#### Material for the task ####

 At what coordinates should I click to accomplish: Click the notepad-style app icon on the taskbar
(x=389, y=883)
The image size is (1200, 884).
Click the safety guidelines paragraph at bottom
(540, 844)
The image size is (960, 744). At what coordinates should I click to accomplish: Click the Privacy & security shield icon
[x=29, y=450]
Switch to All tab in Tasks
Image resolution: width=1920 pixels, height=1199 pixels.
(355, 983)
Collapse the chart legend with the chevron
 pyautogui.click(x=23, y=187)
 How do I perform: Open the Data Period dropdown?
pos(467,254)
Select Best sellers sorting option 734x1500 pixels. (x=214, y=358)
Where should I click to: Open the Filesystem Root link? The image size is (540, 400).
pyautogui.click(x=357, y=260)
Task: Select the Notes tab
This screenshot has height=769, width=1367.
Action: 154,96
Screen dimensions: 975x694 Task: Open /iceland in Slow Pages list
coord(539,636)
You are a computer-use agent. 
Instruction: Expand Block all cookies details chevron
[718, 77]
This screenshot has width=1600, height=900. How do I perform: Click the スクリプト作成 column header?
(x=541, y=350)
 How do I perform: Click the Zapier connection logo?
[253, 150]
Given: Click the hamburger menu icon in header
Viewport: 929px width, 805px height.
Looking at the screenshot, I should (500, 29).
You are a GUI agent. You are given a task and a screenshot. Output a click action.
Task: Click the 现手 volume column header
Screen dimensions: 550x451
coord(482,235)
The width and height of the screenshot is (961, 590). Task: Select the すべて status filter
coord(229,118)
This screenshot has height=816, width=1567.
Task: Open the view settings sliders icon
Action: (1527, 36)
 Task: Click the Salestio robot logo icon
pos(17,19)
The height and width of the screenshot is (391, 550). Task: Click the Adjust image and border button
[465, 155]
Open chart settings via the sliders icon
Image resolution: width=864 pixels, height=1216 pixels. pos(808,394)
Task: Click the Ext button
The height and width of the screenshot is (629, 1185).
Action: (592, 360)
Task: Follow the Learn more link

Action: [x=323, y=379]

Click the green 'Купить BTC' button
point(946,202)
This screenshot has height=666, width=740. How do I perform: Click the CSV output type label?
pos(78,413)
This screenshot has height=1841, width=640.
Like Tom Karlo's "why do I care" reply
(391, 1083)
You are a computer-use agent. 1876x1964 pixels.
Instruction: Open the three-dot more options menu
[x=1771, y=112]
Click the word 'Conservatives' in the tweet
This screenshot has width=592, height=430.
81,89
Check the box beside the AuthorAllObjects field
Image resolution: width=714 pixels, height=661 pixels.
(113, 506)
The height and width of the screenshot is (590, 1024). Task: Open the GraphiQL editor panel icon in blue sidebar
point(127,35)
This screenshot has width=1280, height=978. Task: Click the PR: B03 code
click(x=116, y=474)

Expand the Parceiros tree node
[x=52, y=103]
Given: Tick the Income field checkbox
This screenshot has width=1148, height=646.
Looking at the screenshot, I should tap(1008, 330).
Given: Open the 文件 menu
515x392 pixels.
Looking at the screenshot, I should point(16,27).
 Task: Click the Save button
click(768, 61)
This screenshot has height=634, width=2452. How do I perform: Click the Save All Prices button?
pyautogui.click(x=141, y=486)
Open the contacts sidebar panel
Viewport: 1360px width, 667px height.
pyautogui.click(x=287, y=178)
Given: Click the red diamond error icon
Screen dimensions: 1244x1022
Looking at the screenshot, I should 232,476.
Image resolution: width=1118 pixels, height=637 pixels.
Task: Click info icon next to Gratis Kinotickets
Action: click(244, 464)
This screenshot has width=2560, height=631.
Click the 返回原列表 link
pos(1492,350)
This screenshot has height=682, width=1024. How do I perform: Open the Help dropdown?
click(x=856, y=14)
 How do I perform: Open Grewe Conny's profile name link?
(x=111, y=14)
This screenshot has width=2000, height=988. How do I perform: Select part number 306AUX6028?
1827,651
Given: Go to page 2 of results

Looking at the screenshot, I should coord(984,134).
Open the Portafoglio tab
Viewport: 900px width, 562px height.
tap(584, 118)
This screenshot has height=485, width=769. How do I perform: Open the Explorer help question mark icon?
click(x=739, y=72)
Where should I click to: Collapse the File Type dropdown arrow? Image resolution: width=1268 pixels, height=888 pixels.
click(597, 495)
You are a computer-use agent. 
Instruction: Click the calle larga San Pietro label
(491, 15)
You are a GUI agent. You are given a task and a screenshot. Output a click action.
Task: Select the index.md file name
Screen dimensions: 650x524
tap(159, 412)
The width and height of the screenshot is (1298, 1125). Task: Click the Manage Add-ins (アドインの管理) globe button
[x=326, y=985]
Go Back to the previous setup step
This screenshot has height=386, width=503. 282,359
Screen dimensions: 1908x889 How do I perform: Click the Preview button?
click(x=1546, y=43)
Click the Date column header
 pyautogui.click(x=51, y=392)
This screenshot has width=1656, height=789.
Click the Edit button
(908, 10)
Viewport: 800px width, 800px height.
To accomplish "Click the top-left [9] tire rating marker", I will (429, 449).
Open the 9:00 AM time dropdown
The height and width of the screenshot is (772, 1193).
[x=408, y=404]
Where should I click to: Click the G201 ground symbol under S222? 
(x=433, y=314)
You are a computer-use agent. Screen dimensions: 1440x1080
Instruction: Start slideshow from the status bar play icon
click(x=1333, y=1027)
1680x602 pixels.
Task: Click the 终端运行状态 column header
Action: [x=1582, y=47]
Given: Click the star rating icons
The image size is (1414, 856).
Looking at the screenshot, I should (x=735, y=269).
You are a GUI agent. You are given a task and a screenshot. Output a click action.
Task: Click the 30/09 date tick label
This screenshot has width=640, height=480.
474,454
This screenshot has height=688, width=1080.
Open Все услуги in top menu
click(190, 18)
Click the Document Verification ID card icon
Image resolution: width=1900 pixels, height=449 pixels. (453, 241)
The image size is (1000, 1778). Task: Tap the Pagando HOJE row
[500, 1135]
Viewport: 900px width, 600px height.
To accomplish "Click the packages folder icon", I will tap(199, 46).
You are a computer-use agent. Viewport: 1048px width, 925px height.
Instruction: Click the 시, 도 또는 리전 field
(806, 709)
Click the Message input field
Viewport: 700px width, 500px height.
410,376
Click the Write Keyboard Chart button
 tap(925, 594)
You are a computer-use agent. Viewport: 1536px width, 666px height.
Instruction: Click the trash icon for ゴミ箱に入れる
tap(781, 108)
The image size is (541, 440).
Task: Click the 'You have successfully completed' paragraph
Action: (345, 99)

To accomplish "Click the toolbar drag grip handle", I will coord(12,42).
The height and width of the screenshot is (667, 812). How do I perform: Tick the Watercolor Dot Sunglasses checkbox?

####

## Required action
Nothing beyond the lines from the start of the entries through the line with "Select Best sellers" should appear. Repeat those lines exactly, both ends included.

## Result of this exercise
 At what coordinates should I click to accomplish: Click the notepad-style app icon on the taskbar
(x=389, y=883)
The image size is (1200, 884).
Click the safety guidelines paragraph at bottom
(540, 844)
The image size is (960, 744). At what coordinates should I click to accomplish: Click the Privacy & security shield icon
[x=29, y=450]
Switch to All tab in Tasks
Image resolution: width=1920 pixels, height=1199 pixels.
(355, 983)
Collapse the chart legend with the chevron
 pyautogui.click(x=23, y=187)
 How do I perform: Open the Data Period dropdown?
pos(467,254)
Select Best sellers sorting option 734x1500 pixels. (x=214, y=358)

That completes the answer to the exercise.